Editoriaux - Histoire - International - Presse - 16 juillet 2013

God save the royal baby!

Désolée de devoir le dire, et pardon aux mânes des ancêtres tombés au champ d’honneur à Trafalgar ou Waterloo, mais les Anglais sont autrement plus malins que nous pour échapper à la crise. Anniversaire de la gracieuse Queen, fêtes du jubilé, et maintenant royal baby… voilà assurément de quoi redonner le moral à la nation.
Dix jours que la presse campe sur le trottoir devant St. Mary’s Hospital, guettant l’arrivée du ventre où s’écrit l’avenir de la nation. Les reportages se succèdent, en prime time et en direct : « Est-ce que ça bouge ? », demande la dame en studio, à quoi l’envoyé spécial de 7 sur 7 répond « Pour l’instant, rien ne bouge à l’intérieur ». On espère pour l’Angleterre que ça bouge encore !

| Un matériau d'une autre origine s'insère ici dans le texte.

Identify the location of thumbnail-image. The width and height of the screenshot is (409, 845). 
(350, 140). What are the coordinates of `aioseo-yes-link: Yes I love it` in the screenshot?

Tout est en place : les bobbies pour encadrer la porte, l’obstétricien pour encadrer la mère, la suite royale à 7.300 euros la journée et le prince William dans les starting-blocks. Il va assister à l’accouchement de son épouse mais pas le ministre de l’Intérieur, dispensé désormais de cette tâche ingrate. On comprend : vous imaginez Manuel Valls, les sourcils froncés sur son regard noir pour souhaiter à un royal enfant la bienvenue dans ce monde ? Le petit retourne illico d’où il vient, en tout cas c’est à craindre. Enfin, qu’on se rassure, le protocole sera respecté : la reine, première informée, préviendra ses sujets par laquais, Tweeter et Facebook interposés, puis les parents feront connaître le prénom. 62 coups de canon à la tour de Londres, 41 à Hyde Park. Et demain, si tout va bien, à l’heure où ce papier sera en ligne, l’Union Jack claquera partout au vent et l’on entendra sauter les bouchons de champagne jusque de ce côté de la Manche.

Évidemment, nous qui avons raccourci notre roi n’avons plus d’histoires de princesses et de princes charmants pour rêver. Il y a longtemps que les carrosses sont à la remise. Ne restent que les citrouilles et les sorcières. Qui pourrait rêver (un exemple) sur une Cécile Duflot en pantoufle de vair ? Et notre président normal à teinture, boudiné dans son costume, qui fait-il rêver ? Au lieu de raconter ses fadaises de 14 juillet sur la France qui redémarre, la croissance qui s’ébranle et le chômage qui hésite, ne pourrait-il faire un effort ? Une idée, comme ça : épouser l’une de ses femmes, pour une fois. Être père, ou grand-père.

Il est vrai qu’en cinq ans, son prédécesseur nous avait déjà offert tout cela : une belle famille sur papier glacé, puis un divorce, puis une idylle avec une égérie de la gauche bobo, puis un remariage, puis un enfant de Bonpoint et Cyrillus et même les chansons de sa maman pour l’endormir. Là-dessus, rien à lui reprocher : Sarkozy a donné de sa personne. Il a tout essayé mais ça l’a pas fait… Il faut alors croire qu’à l’inverse des Britanniques, les Français n’ont pas le cœur à la fête.